■ What to produce:
The material below is to be copied exactly from the line with "Nouchi.com (972, 11)" up to and including the line with "Septembre solidaire! (120, 657)", with nothing else kept and no pictures.

■ Task input:
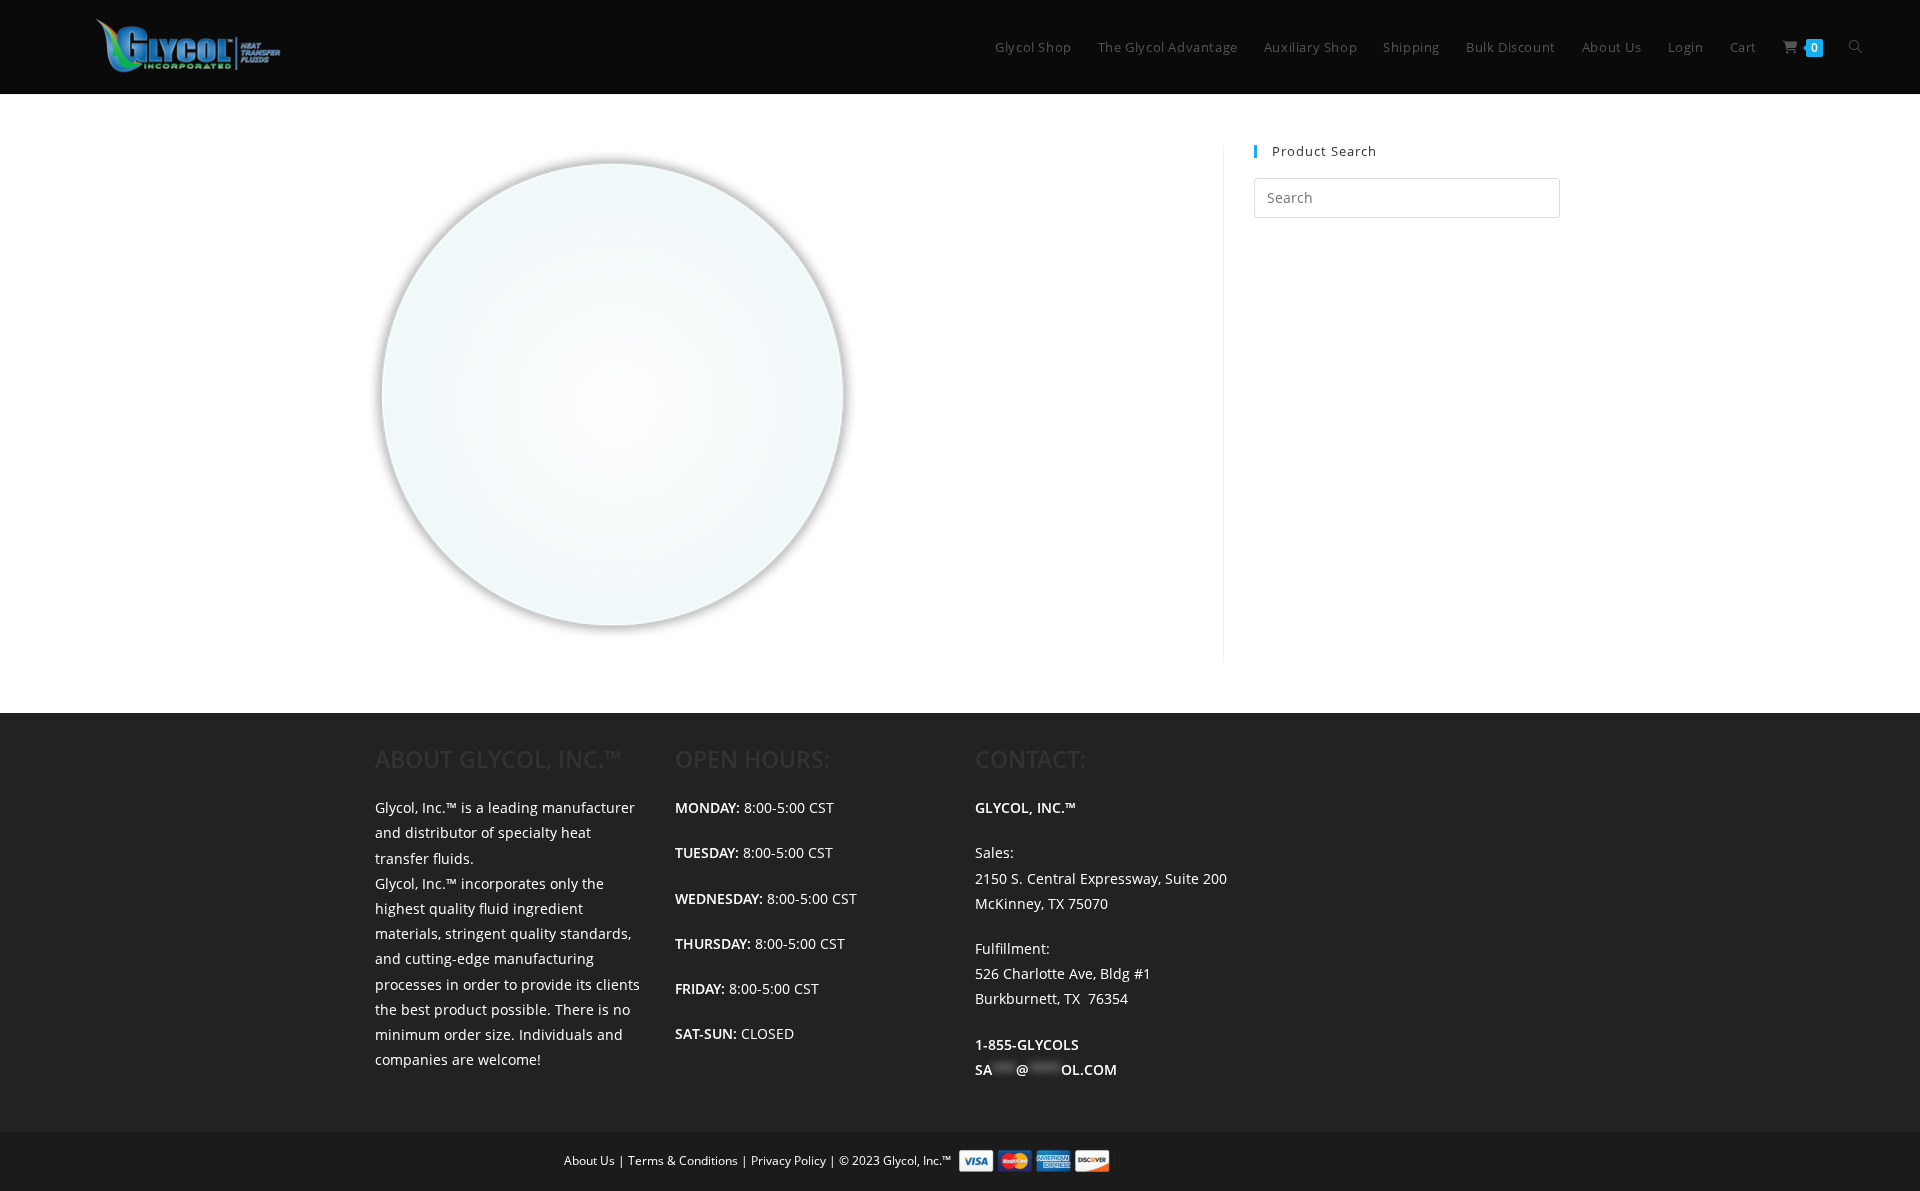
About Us (591, 1160)
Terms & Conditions (684, 1160)
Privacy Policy (790, 1160)
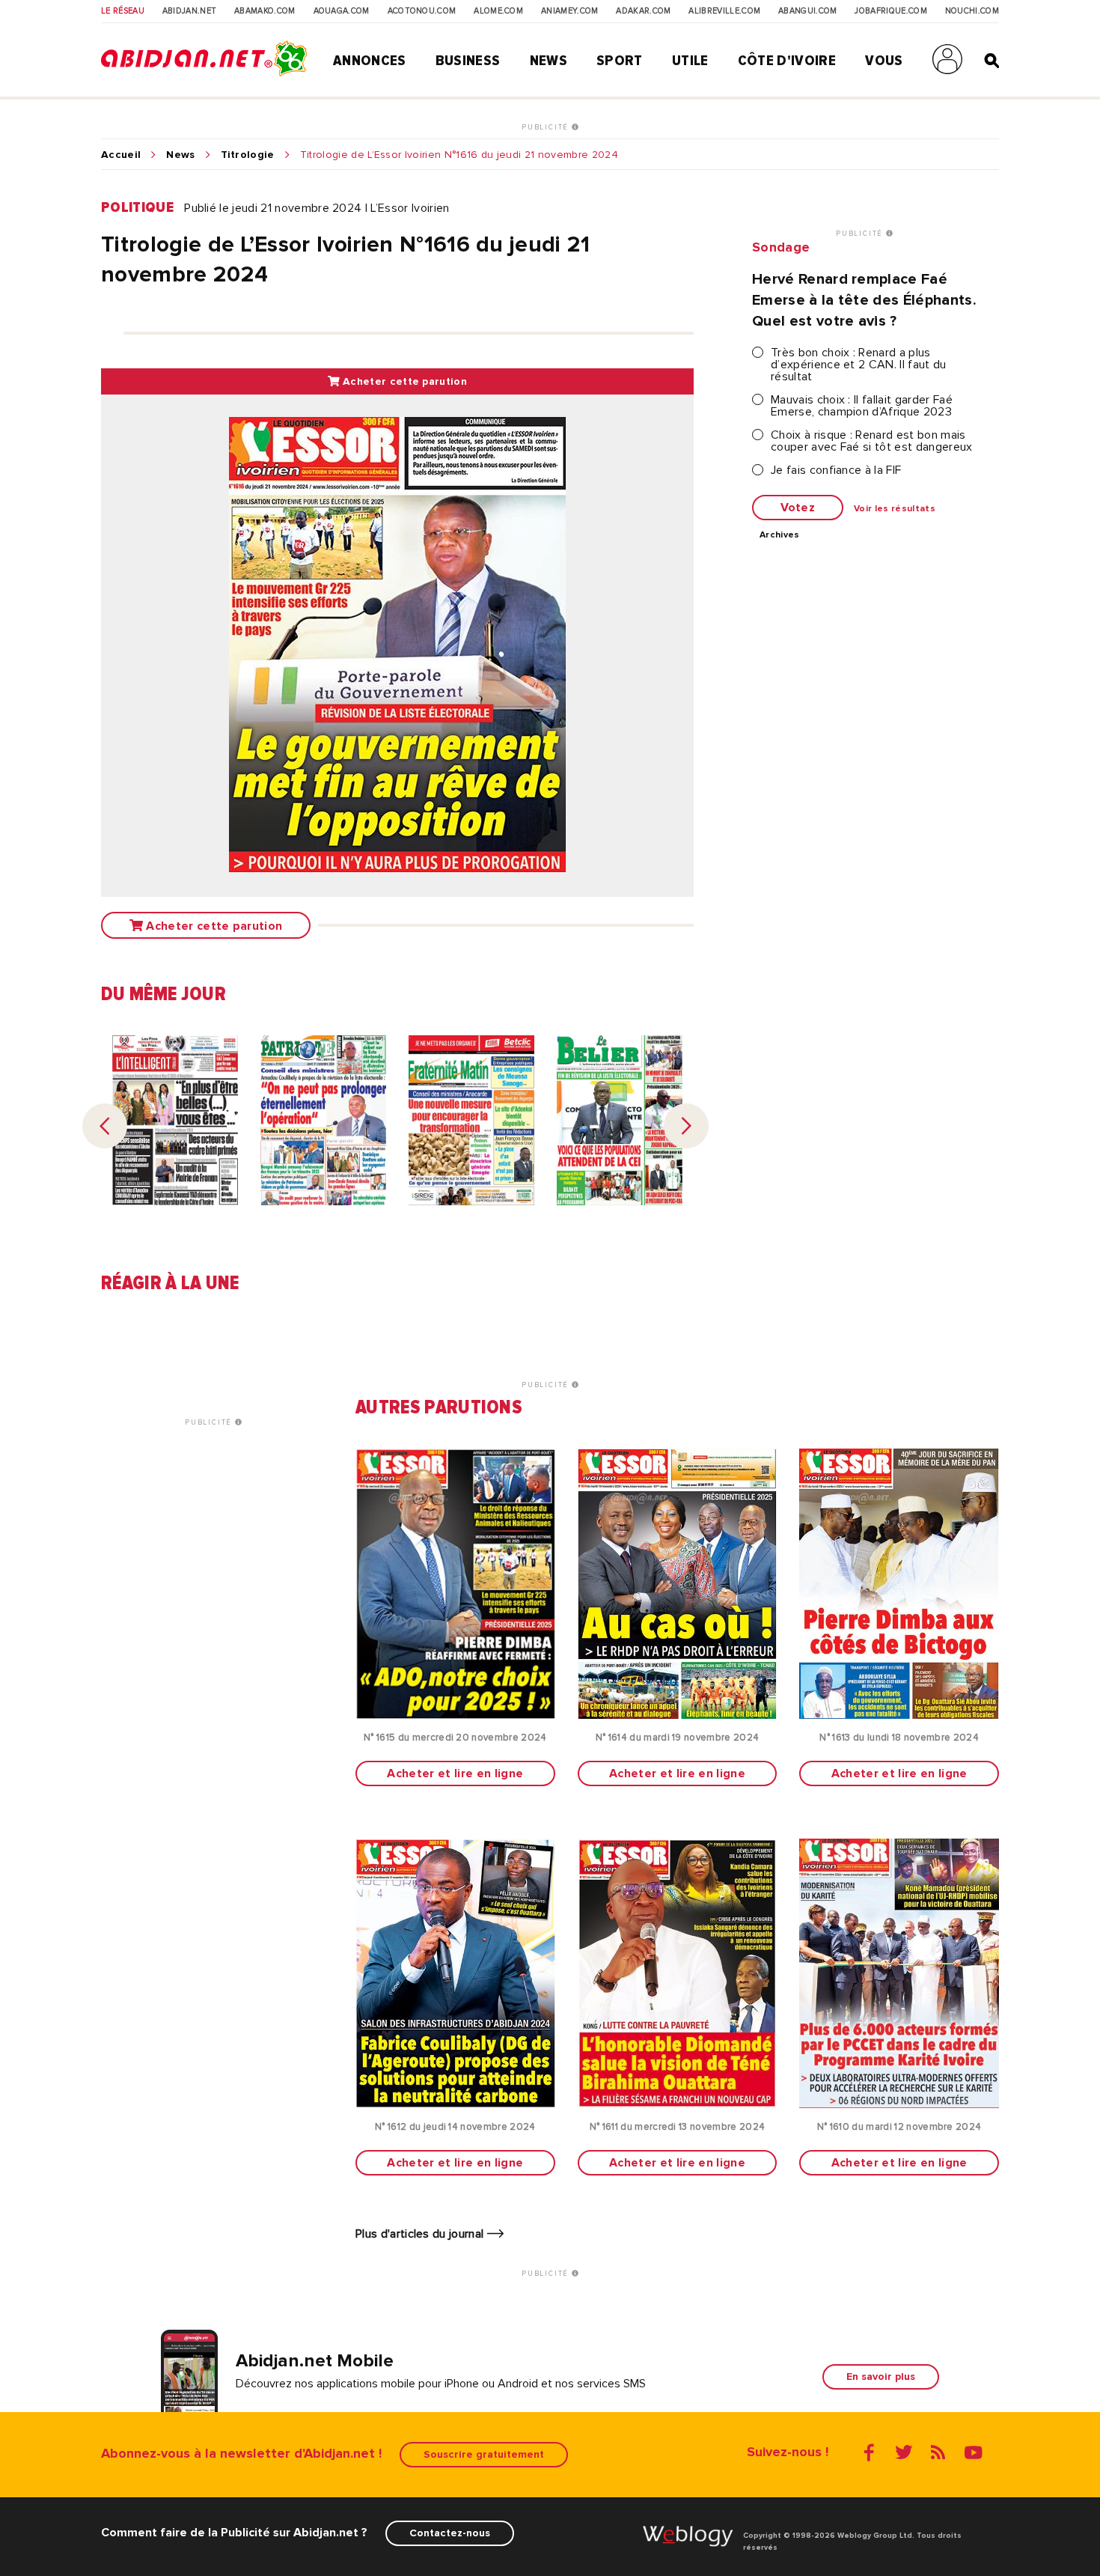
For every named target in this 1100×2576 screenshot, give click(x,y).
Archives (780, 535)
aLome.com (498, 11)
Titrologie (248, 155)
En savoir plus (880, 2376)
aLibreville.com (724, 11)
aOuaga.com (342, 11)
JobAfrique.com (890, 11)
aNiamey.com (570, 11)
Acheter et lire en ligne (455, 1773)
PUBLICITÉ (547, 127)
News (548, 61)
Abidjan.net (189, 11)
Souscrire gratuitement (484, 2454)
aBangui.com (807, 11)
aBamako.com (265, 11)
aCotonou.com (422, 11)
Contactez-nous (449, 2533)
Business (468, 61)
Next (686, 1125)
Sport (619, 61)
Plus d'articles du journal (421, 2233)
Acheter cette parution (403, 381)
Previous (104, 1125)
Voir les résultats (894, 509)
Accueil (121, 155)
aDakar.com (643, 11)
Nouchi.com (972, 11)
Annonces (369, 61)
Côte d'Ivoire (787, 61)
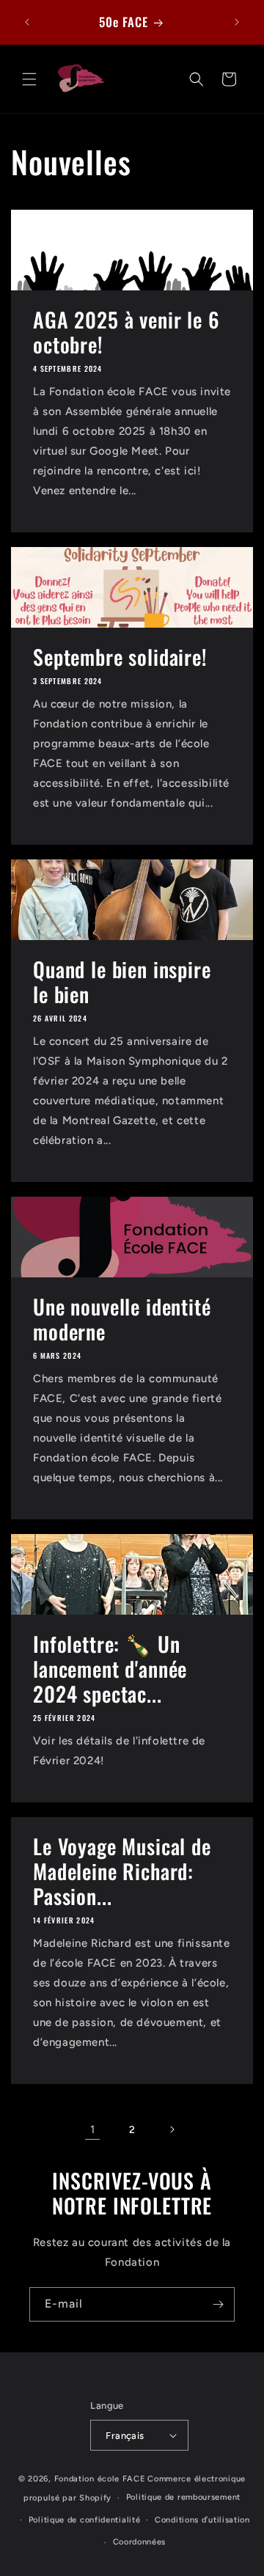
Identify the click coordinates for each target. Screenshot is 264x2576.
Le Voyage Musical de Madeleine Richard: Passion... (122, 1871)
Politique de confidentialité (85, 2520)
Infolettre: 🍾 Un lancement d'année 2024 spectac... (110, 1669)
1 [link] (92, 2129)
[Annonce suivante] (237, 22)
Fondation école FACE (100, 2479)
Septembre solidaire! (120, 657)
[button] (29, 79)
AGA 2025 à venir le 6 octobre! (126, 332)
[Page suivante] (171, 2129)
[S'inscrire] (218, 2304)
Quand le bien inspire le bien (122, 982)
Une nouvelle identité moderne (122, 1319)
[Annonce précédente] (27, 22)
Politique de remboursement (183, 2497)
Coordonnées (139, 2542)
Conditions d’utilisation (202, 2520)
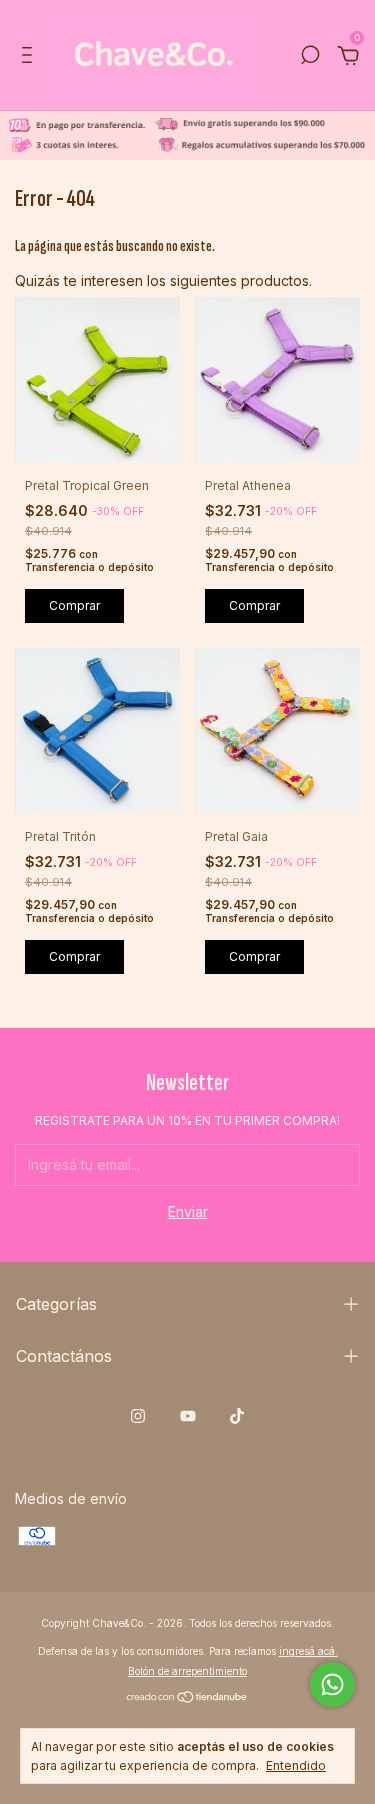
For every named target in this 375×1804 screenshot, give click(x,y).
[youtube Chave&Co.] (188, 1416)
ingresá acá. (308, 1651)
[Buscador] (310, 57)
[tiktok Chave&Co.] (237, 1416)
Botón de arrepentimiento (187, 1671)
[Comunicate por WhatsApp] (332, 1684)
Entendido (296, 1765)
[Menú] (30, 57)
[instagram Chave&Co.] (138, 1416)
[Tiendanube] (187, 1698)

■ Output of the task:
Nouchi.com (972, 11)
Annonces (369, 61)
Côte d'Ivoire (787, 61)
Identify the click coordinates for each target. Screenshot is 264x2576.
Le Voyage Musical de Madeleine Richard: Passion... (122, 1871)
Politique de confidentialité (85, 2520)
Infolettre: 🍾 Un lancement d'année 2024 spectac... (110, 1669)
1 [link] (92, 2129)
[Annonce suivante] (237, 22)
Fondation école FACE (100, 2479)
Septembre solidaire! (120, 657)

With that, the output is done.